First-principles theoretical analysis of silyl radical diffusion on silicon surfaces

We report results from a detailed analysis of the fundamental radical precursor diffusion processes on silicon surfaces and discuss their implications for the surface smoothness of hydrogenated amorphous silicon (a-Si:H) thin films. The analysis is based on a synergistic combination of first-principles density functional theory (DFT) calculations of SiH3 radical migration on the hydrogen-terminated Si(001)-(2x1) surface with molecular-dynamics (MD) simulations of SiH3 radical precursor migration on surfaces of a-Si:H films.

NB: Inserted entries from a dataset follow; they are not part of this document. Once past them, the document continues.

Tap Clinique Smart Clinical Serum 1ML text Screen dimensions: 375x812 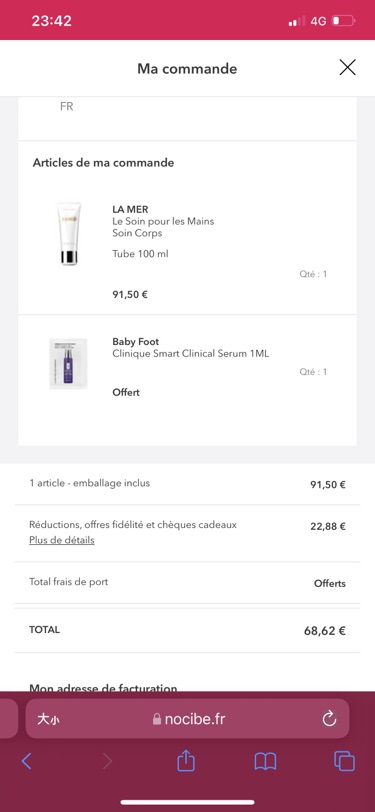pos(191,354)

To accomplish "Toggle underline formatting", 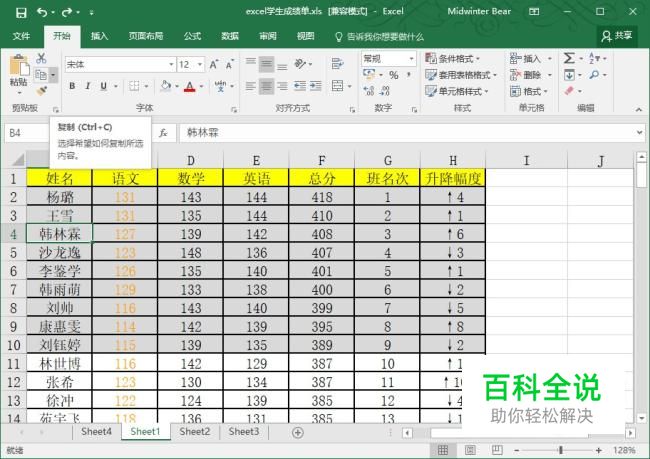I will (103, 87).
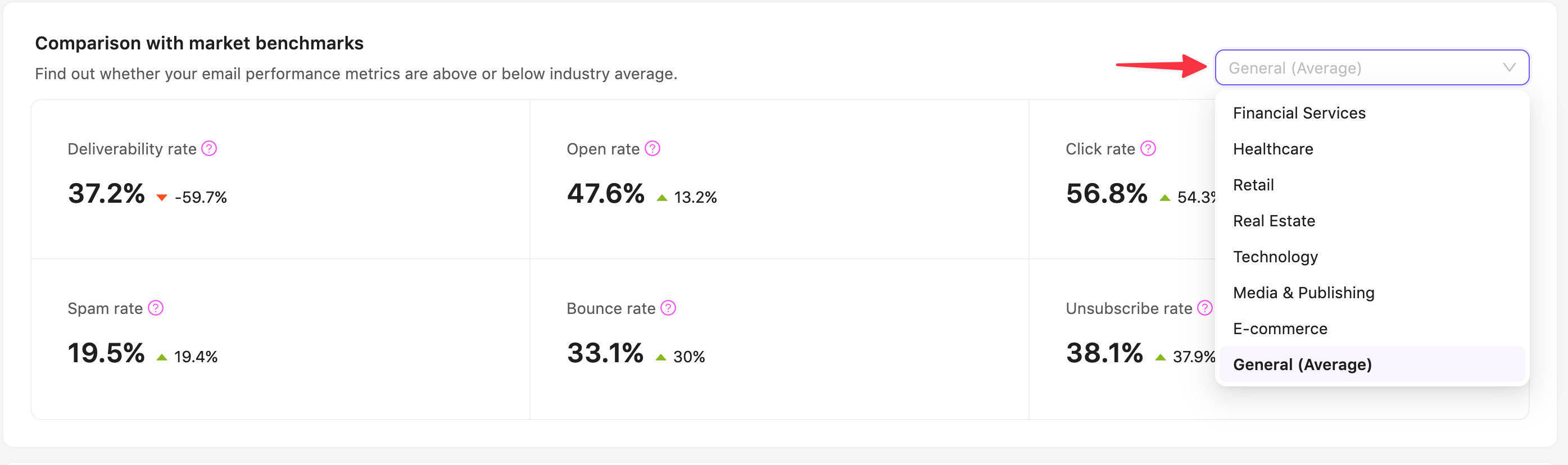The width and height of the screenshot is (1568, 465).
Task: Click the Unsubscribe rate help icon
Action: [x=1204, y=308]
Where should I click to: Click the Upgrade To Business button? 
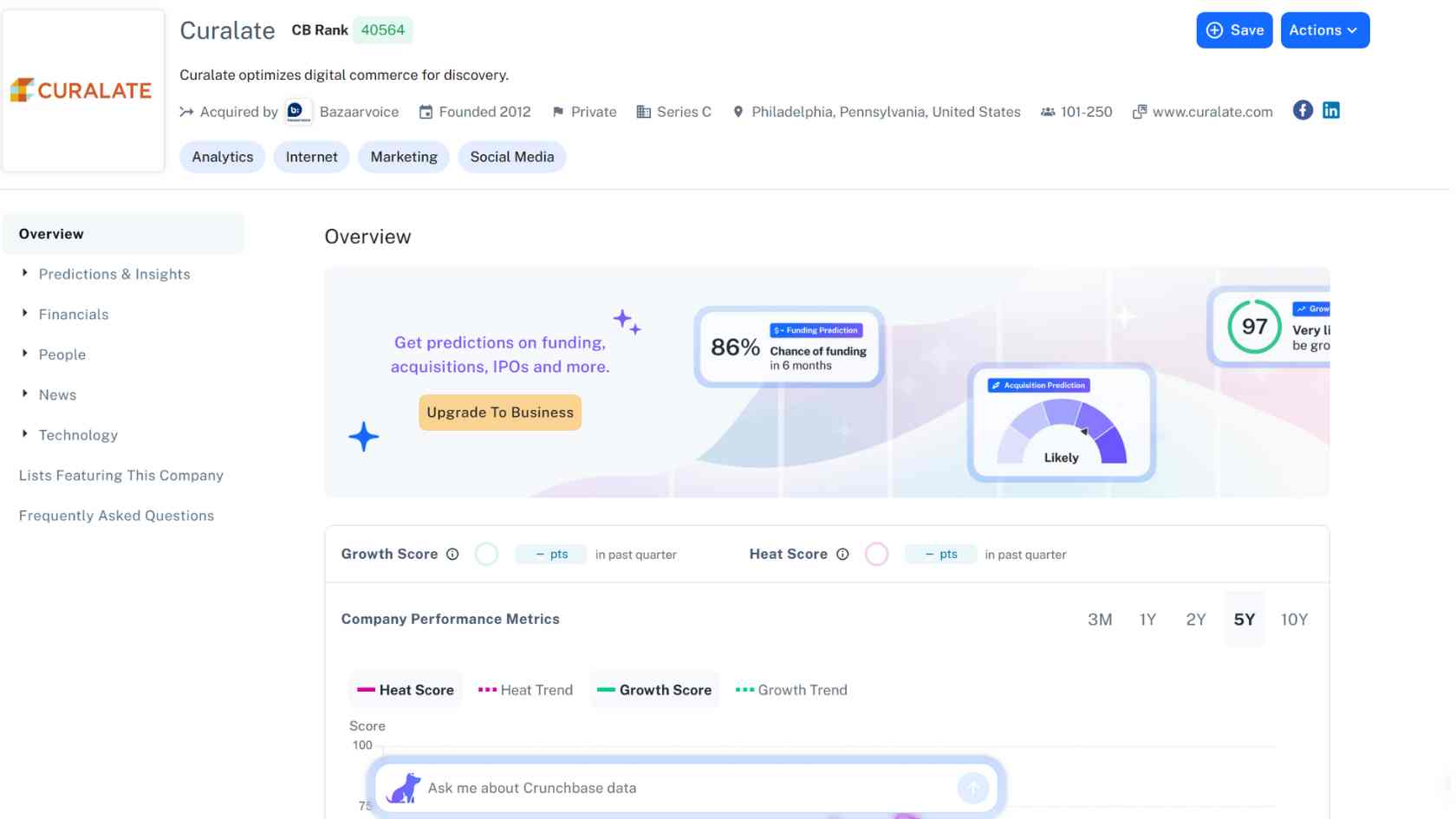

Our DFT calculations yield activation energies for SiH3 migration that range from 0.18 to 0.89 eV depending on the local electronic environment on the Si(001)-(2x1):H surface. In particular, when no substantial surface relaxation (Si-Si bond breaking or formation) accompanies the hopping of the SiH3 radical the activation barriers are highest, whereas hopping between nearest-neighbor overcoordinated surface Si atoms results in the lowest radical diffusion barrier of 0.18 eV; this low barrier is consistent with the activation barrier for SiH3 migration through overcoordinated sites on the a-Si:H surface. Specifically, the analysis of the MD simulations of SiH3 radical migration on a-Si:H surfaces yields an effective diffusion barrier of 0.16 eV, allowing for the rapid migration of the SiH3 radical prior to its incorporation in surface valleys; rapid migration and subsequent incorporation constitute the two-step mechanism responsible for the smoothness of plasma deposited a-Si:H thin films. (c) 2006 American Institute of Physics.